The music teaching industry is one of the most under-reported out there. Look up “how much do lawyers make” or “how many hours do most doctors work” and you’ll easily come up with some statistics. If you want to know how much you can make by teaching piano lessons, or any other statistics about teaching music lessons, you won’t have as much luck.

Until now, that is. 🙂

Data is important to any industry. It can give us insights into broader trends in the industry and it can let us see how we stack up to the averages.

Proper industry data also legitimises the work we are doing. Music teachers have been learning in recent years to take themselves and their businesses more seriously. Statistics can help the outside world to do the same.

For all these reasons, as well as personal and professional curiosity, we compile this report every year and publish the findings here on the Colourful Keys blog.

This report is based on a survey 1,064 teachers conducted in September and October of 2021.  The goal of the survey was to better understand the music teaching industry as a whole with a specific focus on the income of teachers, the trends in music teaching pedagogy and the working life of teachers around the world.

++++++

USING THE INFORMATION -
[1] According to the text on the music teaching industry, how many teachers took part in the survey?
[2] List the areas that the text on the music teaching industry names as the survey's specific focus.
[3] Say whether each statement agrees with the text on the music teaching industry, and quote the words that decide it.
(a) The survey was conducted in September and October of 2021.
(b) The report is compiled once every two years.
(c) Statistics on how much lawyers make are hard to find.
The lines after this point are not needed.

SUPPLIED INFORMATION -
++++++

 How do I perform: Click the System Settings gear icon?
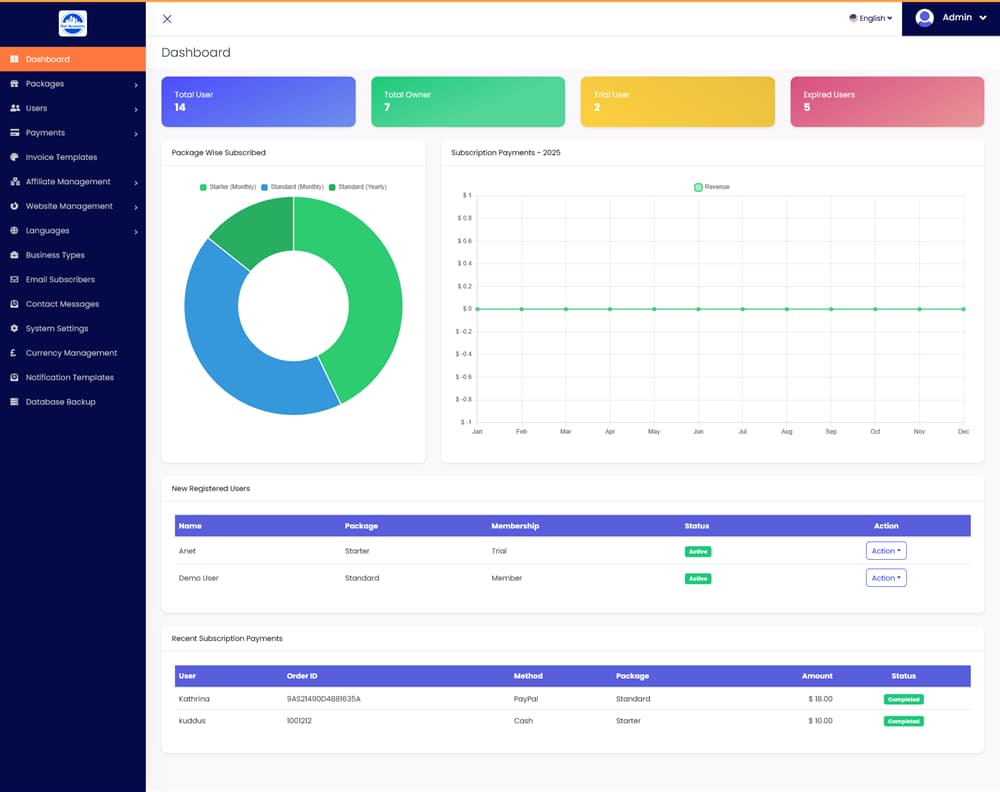pyautogui.click(x=15, y=329)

++++++

OUTPUTS BY TASK -
[1] 1,064 teachers.

[2]
- The income of teachers
- The trends in music teaching pedagogy
- The working life of teachers around the world

[3]
(a) Yes: "conducted in September and October of 2021"
(b) No: "we compile this report every year"
(c) No: "you’ll easily come up with some statistics"